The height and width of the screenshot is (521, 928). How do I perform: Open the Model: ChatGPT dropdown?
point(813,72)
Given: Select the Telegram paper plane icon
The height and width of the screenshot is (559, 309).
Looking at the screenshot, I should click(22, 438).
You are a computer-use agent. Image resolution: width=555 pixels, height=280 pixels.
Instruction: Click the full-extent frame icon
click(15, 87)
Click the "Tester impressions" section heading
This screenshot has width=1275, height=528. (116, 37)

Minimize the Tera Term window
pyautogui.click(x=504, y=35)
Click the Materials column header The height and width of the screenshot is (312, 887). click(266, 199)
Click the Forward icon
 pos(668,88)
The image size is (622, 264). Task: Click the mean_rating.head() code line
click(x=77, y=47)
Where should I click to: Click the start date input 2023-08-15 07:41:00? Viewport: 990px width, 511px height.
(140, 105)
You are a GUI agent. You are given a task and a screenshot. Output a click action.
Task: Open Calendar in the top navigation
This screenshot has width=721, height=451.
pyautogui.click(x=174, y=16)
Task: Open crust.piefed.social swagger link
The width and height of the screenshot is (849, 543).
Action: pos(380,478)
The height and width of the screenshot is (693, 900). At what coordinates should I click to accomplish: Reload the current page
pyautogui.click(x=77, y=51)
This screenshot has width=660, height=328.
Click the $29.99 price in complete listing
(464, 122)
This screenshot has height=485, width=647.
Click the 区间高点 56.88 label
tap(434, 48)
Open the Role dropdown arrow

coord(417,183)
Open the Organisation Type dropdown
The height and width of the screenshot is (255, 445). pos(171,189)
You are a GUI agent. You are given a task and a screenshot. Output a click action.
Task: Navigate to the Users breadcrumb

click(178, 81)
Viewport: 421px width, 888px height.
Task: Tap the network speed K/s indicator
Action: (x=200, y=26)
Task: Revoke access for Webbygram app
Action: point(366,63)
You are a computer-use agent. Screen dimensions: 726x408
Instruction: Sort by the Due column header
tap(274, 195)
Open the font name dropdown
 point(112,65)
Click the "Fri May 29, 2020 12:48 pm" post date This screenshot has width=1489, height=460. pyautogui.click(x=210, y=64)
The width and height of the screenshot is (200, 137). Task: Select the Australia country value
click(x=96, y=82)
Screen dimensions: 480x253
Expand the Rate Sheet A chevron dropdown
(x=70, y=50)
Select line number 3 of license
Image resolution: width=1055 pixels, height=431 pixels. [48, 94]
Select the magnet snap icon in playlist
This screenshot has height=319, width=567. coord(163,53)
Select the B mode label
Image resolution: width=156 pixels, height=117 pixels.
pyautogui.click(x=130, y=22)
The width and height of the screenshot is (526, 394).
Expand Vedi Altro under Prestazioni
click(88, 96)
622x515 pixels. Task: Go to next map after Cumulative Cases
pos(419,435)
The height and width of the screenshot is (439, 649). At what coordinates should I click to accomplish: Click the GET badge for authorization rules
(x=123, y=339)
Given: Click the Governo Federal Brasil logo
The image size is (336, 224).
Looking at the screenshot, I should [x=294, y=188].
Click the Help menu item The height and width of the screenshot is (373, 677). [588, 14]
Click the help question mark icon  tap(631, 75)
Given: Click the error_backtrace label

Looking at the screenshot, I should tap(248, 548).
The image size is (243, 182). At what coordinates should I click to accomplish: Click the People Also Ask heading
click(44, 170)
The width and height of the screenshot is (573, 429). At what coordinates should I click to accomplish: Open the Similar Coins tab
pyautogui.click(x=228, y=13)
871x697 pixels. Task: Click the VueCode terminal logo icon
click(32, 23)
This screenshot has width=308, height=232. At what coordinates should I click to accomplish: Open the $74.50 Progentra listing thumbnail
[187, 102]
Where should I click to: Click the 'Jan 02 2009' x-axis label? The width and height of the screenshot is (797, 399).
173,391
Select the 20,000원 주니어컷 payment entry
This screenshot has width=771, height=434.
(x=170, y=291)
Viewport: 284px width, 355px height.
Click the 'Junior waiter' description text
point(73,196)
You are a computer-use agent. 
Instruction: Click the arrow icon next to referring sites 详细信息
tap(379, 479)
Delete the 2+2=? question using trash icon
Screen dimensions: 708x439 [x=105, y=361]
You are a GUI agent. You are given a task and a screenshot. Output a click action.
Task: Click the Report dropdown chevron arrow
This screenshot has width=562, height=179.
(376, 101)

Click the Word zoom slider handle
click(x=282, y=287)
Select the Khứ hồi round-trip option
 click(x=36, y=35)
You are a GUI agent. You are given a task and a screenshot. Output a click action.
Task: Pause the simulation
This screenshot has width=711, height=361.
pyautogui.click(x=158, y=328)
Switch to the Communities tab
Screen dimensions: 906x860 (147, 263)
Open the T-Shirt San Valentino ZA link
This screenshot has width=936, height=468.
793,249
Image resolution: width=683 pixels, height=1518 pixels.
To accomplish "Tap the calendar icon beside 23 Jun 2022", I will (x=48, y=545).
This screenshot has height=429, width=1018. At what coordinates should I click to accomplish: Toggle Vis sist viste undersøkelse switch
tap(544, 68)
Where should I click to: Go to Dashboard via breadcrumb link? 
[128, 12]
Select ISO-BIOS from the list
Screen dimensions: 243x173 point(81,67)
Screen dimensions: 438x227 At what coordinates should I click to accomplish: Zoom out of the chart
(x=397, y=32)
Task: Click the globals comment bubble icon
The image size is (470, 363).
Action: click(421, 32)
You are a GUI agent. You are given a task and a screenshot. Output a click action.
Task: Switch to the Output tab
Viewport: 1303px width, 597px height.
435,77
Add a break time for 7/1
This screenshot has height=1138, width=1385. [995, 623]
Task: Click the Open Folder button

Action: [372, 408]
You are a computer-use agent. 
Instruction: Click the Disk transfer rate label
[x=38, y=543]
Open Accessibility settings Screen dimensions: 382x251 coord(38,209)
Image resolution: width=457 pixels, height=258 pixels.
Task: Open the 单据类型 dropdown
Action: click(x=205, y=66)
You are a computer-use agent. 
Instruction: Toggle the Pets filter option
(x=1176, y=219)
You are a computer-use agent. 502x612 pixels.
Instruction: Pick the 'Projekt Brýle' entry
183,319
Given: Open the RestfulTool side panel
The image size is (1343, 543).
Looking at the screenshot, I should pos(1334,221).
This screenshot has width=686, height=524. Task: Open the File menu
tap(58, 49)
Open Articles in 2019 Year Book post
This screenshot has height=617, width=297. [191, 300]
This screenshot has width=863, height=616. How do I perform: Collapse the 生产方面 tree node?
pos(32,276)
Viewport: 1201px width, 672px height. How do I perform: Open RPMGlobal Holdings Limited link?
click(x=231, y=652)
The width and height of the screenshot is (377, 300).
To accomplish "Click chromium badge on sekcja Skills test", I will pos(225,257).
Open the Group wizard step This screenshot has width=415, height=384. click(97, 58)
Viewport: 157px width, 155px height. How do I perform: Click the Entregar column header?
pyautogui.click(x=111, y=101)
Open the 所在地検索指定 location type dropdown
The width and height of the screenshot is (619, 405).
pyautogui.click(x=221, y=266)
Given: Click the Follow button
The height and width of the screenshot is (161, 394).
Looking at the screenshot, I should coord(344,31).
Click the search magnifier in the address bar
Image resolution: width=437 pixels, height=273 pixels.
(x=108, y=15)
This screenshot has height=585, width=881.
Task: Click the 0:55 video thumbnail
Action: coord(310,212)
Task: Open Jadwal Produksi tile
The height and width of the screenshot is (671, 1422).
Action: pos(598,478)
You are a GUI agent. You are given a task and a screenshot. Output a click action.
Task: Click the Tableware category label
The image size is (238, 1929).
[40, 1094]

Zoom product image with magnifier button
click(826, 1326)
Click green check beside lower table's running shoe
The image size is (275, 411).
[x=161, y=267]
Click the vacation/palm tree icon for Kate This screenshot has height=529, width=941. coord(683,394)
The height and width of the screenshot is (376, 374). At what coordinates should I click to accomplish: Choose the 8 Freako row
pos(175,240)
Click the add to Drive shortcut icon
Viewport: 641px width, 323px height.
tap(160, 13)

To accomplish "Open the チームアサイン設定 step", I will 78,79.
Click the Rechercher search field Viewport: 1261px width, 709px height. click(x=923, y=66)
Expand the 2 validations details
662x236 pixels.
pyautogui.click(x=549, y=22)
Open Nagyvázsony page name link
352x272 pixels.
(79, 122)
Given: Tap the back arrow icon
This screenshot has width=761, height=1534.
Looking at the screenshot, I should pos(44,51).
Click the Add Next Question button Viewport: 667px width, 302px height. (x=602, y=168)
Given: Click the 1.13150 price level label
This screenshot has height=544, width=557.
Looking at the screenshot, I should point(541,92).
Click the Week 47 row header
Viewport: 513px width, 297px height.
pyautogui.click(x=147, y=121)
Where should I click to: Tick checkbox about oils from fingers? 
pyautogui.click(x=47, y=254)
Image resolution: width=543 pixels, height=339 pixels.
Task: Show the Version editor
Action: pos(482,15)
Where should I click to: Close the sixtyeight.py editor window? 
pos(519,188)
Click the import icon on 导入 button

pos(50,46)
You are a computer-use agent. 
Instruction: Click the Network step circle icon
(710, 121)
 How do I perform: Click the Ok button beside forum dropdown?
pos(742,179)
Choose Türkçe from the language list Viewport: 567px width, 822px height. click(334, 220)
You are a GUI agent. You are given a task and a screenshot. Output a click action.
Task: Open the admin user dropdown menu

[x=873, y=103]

● ● ● ● ●

**Instructions for the task**. Set down again, word for word, the stretch of records from the line with "Instruction: Click the Disk" to the line with "Given: Click the Follow button", both of those lines included.

**Expected output**.
Instruction: Click the Disk transfer rate label
[x=38, y=543]
Open Accessibility settings Screen dimensions: 382x251 coord(38,209)
Image resolution: width=457 pixels, height=258 pixels.
Task: Open the 单据类型 dropdown
Action: click(x=205, y=66)
You are a computer-use agent. 
Instruction: Toggle the Pets filter option
(x=1176, y=219)
You are a computer-use agent. 502x612 pixels.
Instruction: Pick the 'Projekt Brýle' entry
183,319
Given: Open the RestfulTool side panel
The image size is (1343, 543).
Looking at the screenshot, I should pos(1334,221).
This screenshot has width=686, height=524. Task: Open the File menu
tap(58, 49)
Open Articles in 2019 Year Book post
This screenshot has height=617, width=297. [191, 300]
This screenshot has width=863, height=616. How do I perform: Collapse the 生产方面 tree node?
pos(32,276)
Viewport: 1201px width, 672px height. How do I perform: Open RPMGlobal Holdings Limited link?
click(x=231, y=652)
The width and height of the screenshot is (377, 300).
To accomplish "Click chromium badge on sekcja Skills test", I will pos(225,257).
Open the Group wizard step This screenshot has width=415, height=384. click(97, 58)
Viewport: 157px width, 155px height. How do I perform: Click the Entregar column header?
pyautogui.click(x=111, y=101)
Open the 所在地検索指定 location type dropdown
The width and height of the screenshot is (619, 405).
pyautogui.click(x=221, y=266)
Given: Click the Follow button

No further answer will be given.